Blogs by Filip Hroch

Idle Synchronisation

A description of a homemade control utility intended for synchronisation of e-mails between a remote IMAP server and a local maildir throughout a link with limited network capacity.

Having e-mail as the principal communication channel on a slow network connection, I implemented an uncommon e-mail handling workflow by a utility called Idlesync. Idlesync calls mbsync to synchronise e-mails, mu to make an maildir database index, and gdbus to notify a user. One is the assistant service for comfortable use of mu4e, the e-mail client.

The functionality is designed to be highly efficient. New messages notification has delay only a few seconds, the synchronisation is executed when a mailbox state is expected to be changed, and all the operations are designed with a mind to keep network traffic as low as possible, and to be helpful as possible.

I has been forced to change my e-mail workflow with increasing traffic during the last year epidemic lock-down, when I moved from a regular IMAP client Evolution, to the described workflow. The approach significantly helps me to master the flood of e-mails.

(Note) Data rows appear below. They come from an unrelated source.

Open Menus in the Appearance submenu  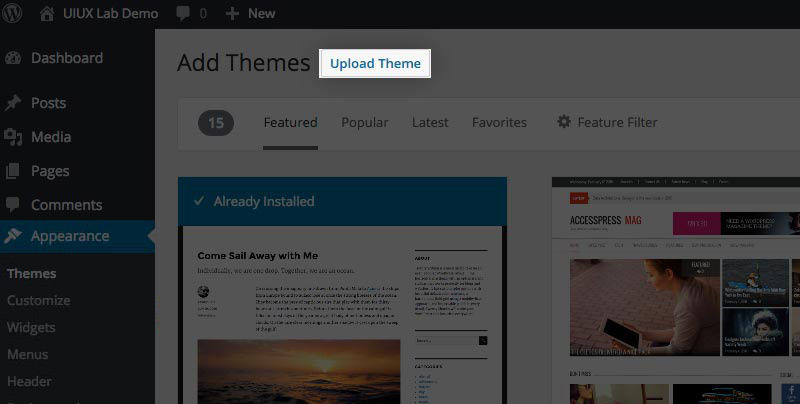[x=28, y=354]
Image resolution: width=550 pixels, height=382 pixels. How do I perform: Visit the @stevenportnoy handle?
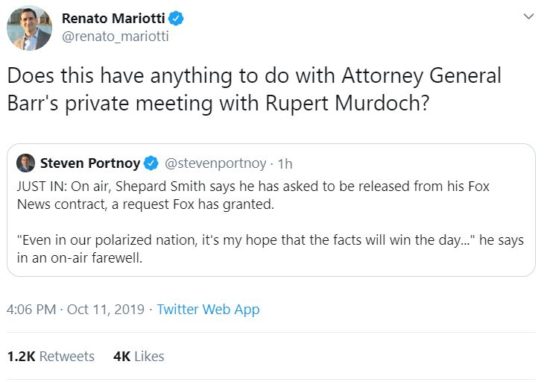point(215,163)

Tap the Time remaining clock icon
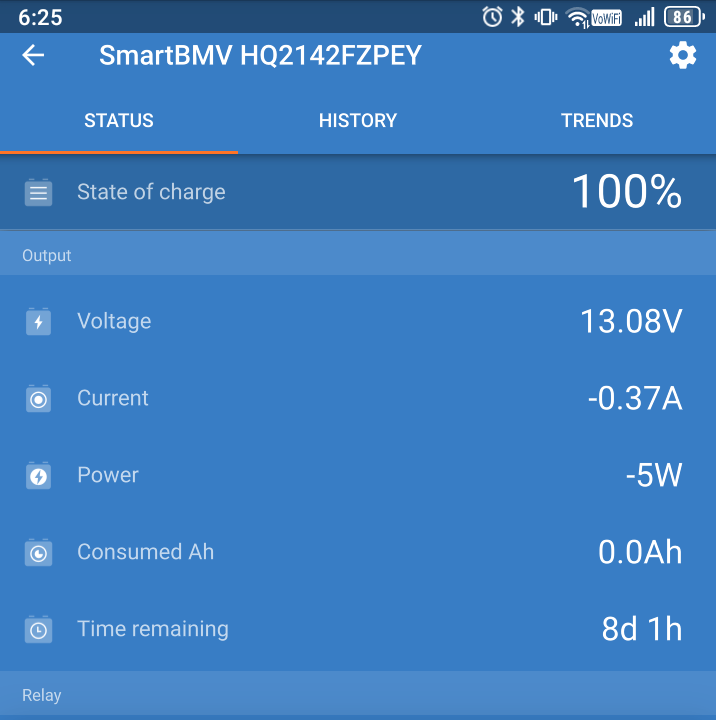click(x=38, y=630)
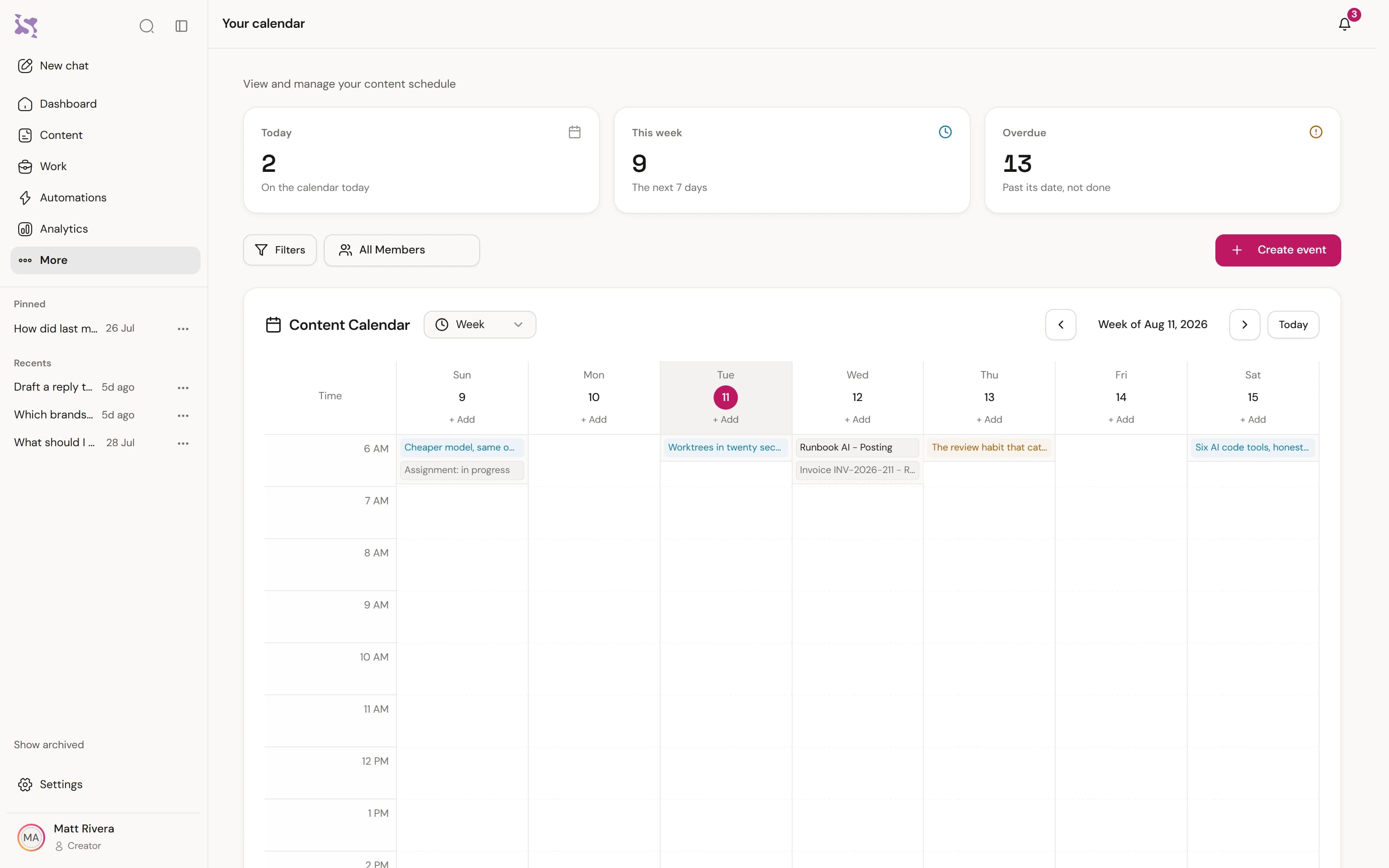The height and width of the screenshot is (868, 1389).
Task: Go to previous week
Action: click(1060, 325)
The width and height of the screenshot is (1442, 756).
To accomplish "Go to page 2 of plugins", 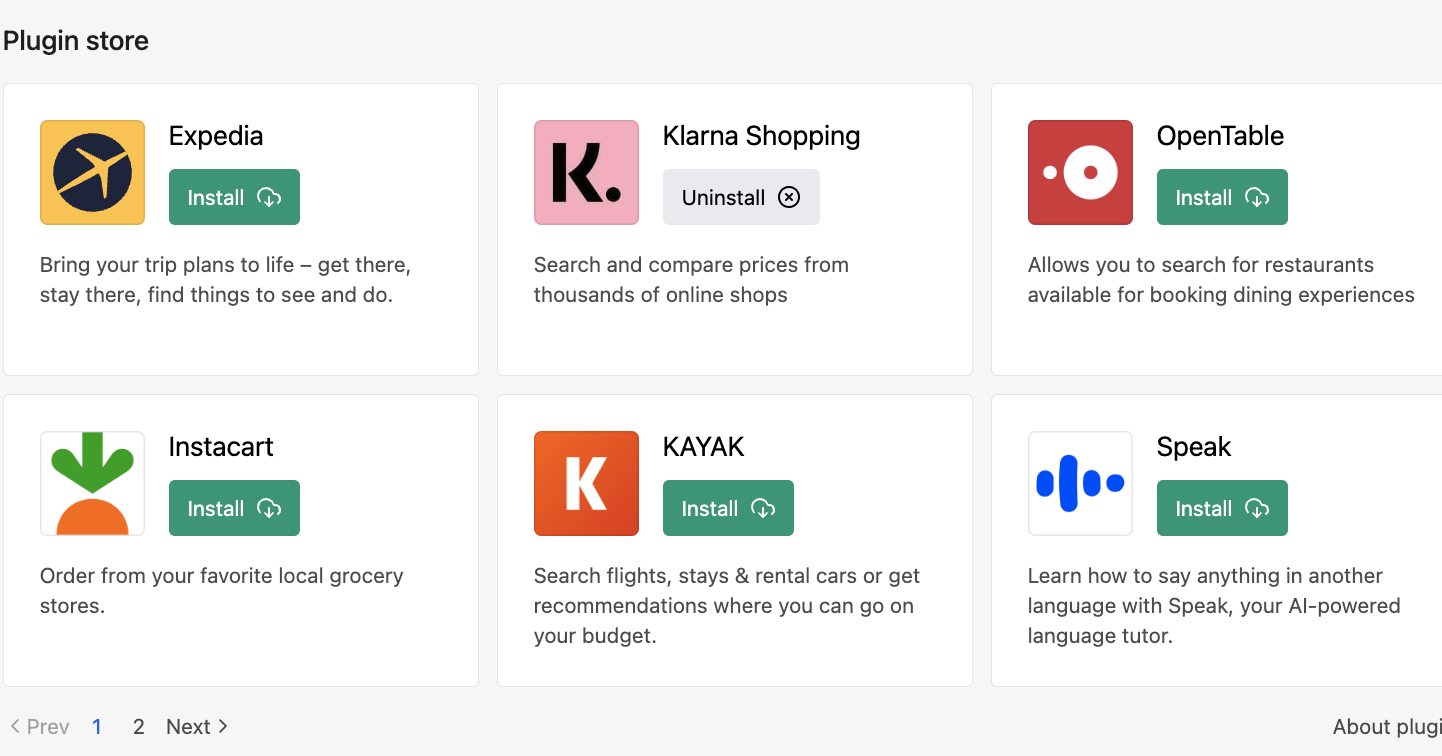I will (139, 727).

The critical point was real-time notifications. My desktop environment is Gnome, and the favourite application is mailnag written in Python and consuming too much system resources. Therefore, I has looked for a tool, which is implementing the notification via IDLE mechanism of IMAP protocol in C/C++.

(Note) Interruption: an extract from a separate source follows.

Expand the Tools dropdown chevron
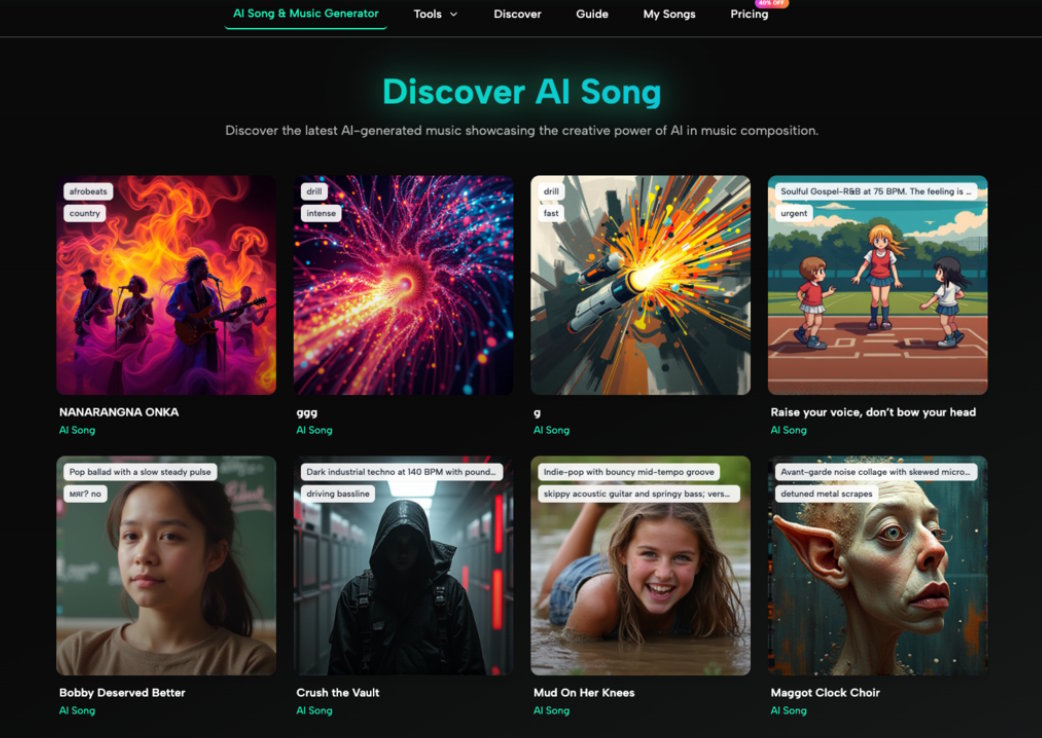 [x=454, y=14]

E-Mail synchronisation strategy

My strategy is to synchronises only a few mailboxes regularly. Inbox, Sent, and similar are expected to be updated often. The rest (all) of mailboxes are synchronised once per day at low traffic hours. The frequent synchronisation takes a few seconds, the full synchronisation can take a minute.

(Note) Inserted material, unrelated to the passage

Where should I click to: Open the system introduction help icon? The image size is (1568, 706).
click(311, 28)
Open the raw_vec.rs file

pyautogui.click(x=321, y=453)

The key of the strategy is the knowledge of which mailboxes are used frequently, and which are modified occasionally. We can measure success of the approach by checking if a mailbox has been synchronised, and there was a modification (a new email, or a new flag). No-load synchronisations are useless.

In principle, it can be solved by opening of all mailboxes and checking for changes, but it causes heavy load of server. By the way, a split of mailboxes onto groups, which are synchronised with different periods, is good for both server and network load.

My personal preference is materialised in .mbsyncrc file below. I have defined the two groups of channels:

Channel Quick
Master :Remote:
Slave :Local:
Patterns "INBOX" "Sent" "Trash" "Spam" "mailing-lists*" ...

Channel Full
Master :Remote:
Slave :Local:
Patterns .. all mailboxes...

The common duration of synchronisations are up to two seconds for Inbox, Quick channels and, say, half of minute for Full channel.

The Full channel contains e-mail archives made by me. My habit is to archive Inbox, eventually Send, folder(s) once per year into a new folder like Inbox2021. The mailboxes are never changed. An update, once per day, is, perhaps, too frequent.

Periodic Notifications

I created a systemd timer (only the essential part is presented) for periodic mbsync-ing:

[Unit]
Description=Mailbox synchronisation timer

[Timer]
OnBootSec=3m
Unit=mbsync.service
AccuracySec=1s
RandomizedDelaySec=666

# working hours, 8..19, every 20 min
OnCalendar=Mon..Fri *-*-* 08..18:07,27,47:07

# working days, evening, one per hour
OnCalendar=Mon..Fri *-*-* 19..23:37:07

# weekends, only 8-23, one per hour
OnCalendar=Sat,Sun *-*-* 08..23:37:07

[Install]
WantedBy=timers.target

This timer has issued a script which calls mbsync with a parameter to distinguish full or partial mailbox folders update on base of daytime.

The script was supplied with a notification utility implemented in shell (the essential part should by extended for detection of recent e-mails only).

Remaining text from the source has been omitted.